The rules of US monetary policy have changed: the Fed has revised its reporting procedures in a potentially significant way. The first set of the more detailed minutes of FOMC meetings that Ben Bernanke promised last week was published on Tuesday, covering the meeting that took place on October 30-31.
I'm still unsure whether it is correct to regard the new regime as de facto inflation-targeting, as many Fed-watchers are suggesting. The case for this interpretation is that (a) the Fed is now publishing three-year-ahead inflation forecasts; (b) these forecasts are conditioned on "appropriate monetary policy"; and (c) three years is long enough for "appropriate monetary policy" to get inflation to the desired rate. But there are a couple of complications. One is that the Fed publishes a range of inflation forecasts, encompassing the individual projections of FOMC members. For 2010 the range is 1.5 percent to 2 percent. But this does not quite mean that the FOMC collectively regards a range of 1.5-2.0 as appropriate. Even assuming that all the members agree with (c), which they may not, it means that at least one member thinks a rate of 1.5 percent is appropriate in 2010 under expected circumstances whereas at least one other thinks that a rate of 2.0 percent is appropriate.

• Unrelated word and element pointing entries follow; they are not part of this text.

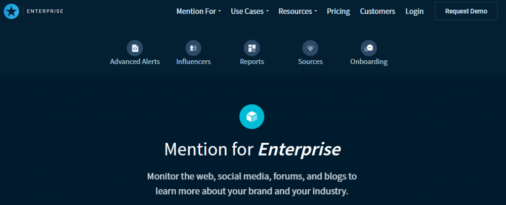Image resolution: width=506 pixels, height=205 pixels.
Task: Select the Advanced Alerts label
Action: click(135, 62)
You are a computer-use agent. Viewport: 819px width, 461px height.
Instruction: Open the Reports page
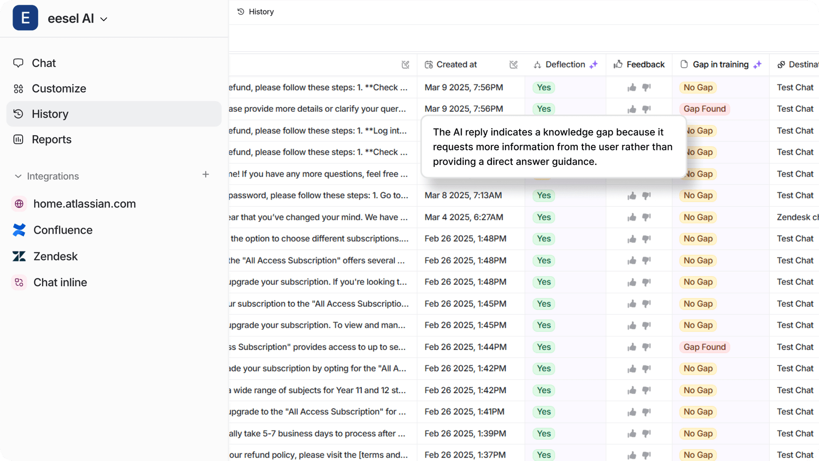pyautogui.click(x=51, y=140)
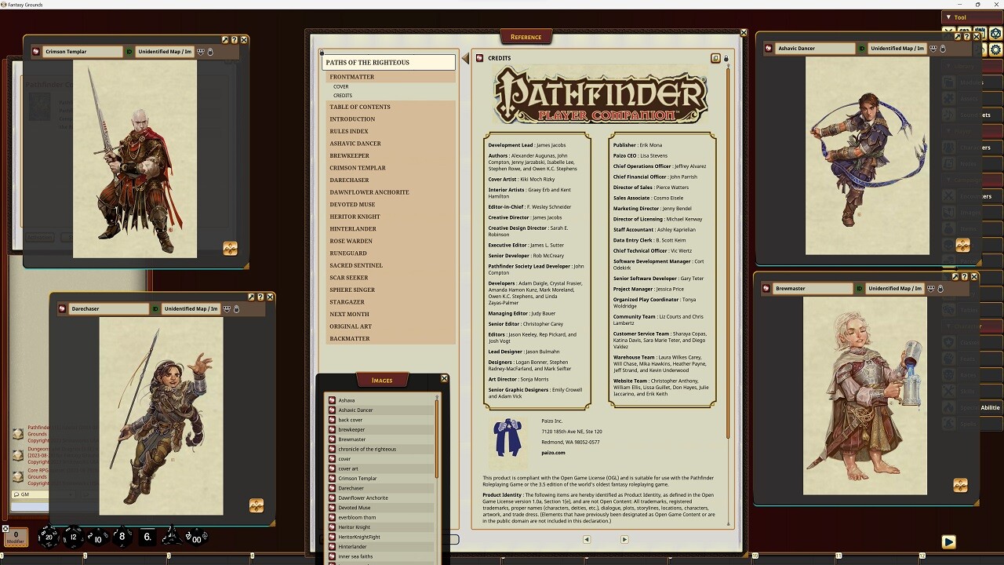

Well, since the range is narrow, one could overlook this--especially if the spread continues to be just half a point in future. We will see about that. But I would still hesitate to call this even a de facto inflation-target regime. The big thing that is missing is accountability. There is no real pressure on the Fed to hit its supposed "target". When the Bank of England overshoots its inflation target, it has to explain itself, and it cannot tell the Treasury, "Well, it was only a forecast." If inflation in 2010 is less than 1.5 percent or more than 2.0 percent, I'm willing to bet that that is exactly what the Fed will say. Unless, of course Bernanke tweaks the rules again in the meantime.